ECLI:NL:RBARN:2011:BP9078
Rechtbank Arnhem
- Eerste aanleg - enkelvoudig
- Rechtspraak.nl
Bevoegdheid van de kantonrechter in geschil over franchise- en huurovereenkomsten tussen Burger King vennootschappen
In deze zaak, die werd behandeld door de Rechtbank Arnhem, ging het om een geschil tussen verschillende vennootschappen van Burger King, waaronder Burger King Europe GmbH, Burger King Restaurants B.V., Burger King Nijmegen B.V. en Burger King Veenendaal B.V. De eiseressen in conventie, Burger King Europe en Burger King Restaurants, vorderden betaling van franchisevergoedingen en andere kosten van de gedaagden, waaronder Burger King Nijmegen en Burger King Veenendaal. De rechtbank moest zich buigen over de bevoegdheid van de kantonrechter, aangezien de vorderingen betrekking hadden op een huurovereenkomst en franchiseovereenkomsten.
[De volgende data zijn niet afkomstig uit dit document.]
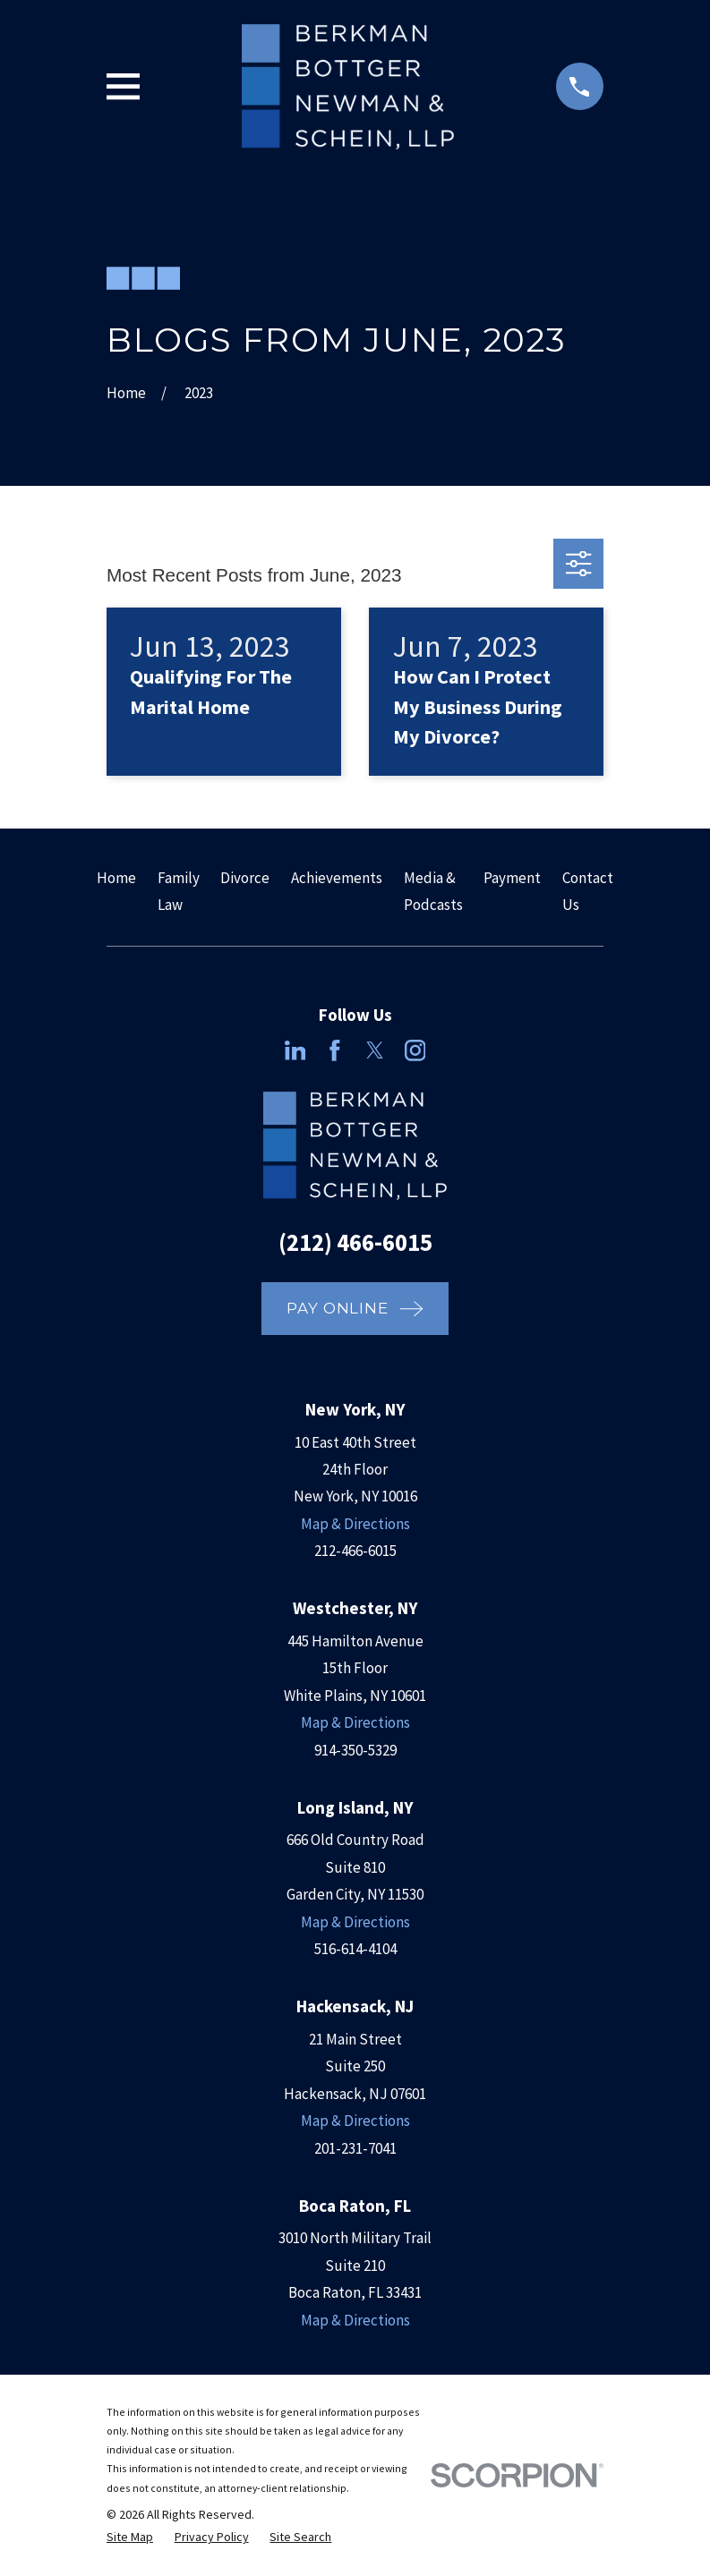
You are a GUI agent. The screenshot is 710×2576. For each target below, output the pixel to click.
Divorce (244, 878)
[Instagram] (415, 1050)
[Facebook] (335, 1050)
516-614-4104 (355, 1949)
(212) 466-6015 (355, 1242)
De rechtbank oordeelde dat de kantonrechter bevoegd was om de vorderingen te behandelen, zoals bepaald in artikel 93 en 94 van het Wetboek van Burgerlijke Rechtsvordering (Rv). De rechtbank verwees de zaak naar de sector kanton, locatie Nijmegen, met uitzondering van de procedure in conventie tussen Burger King c.s. en Burger King Nijmegen en Burger King Veenendaal, die geschorst was vanwege het faillissement van deze vennootschappen. De rechtbank bepaalde dat de zaak weer op de rol zou komen voor het nemen van een akte door de gedaagden. Dit vonnis werd uitgesproken op 16 maart 2011 door mr. O. Nijhuis.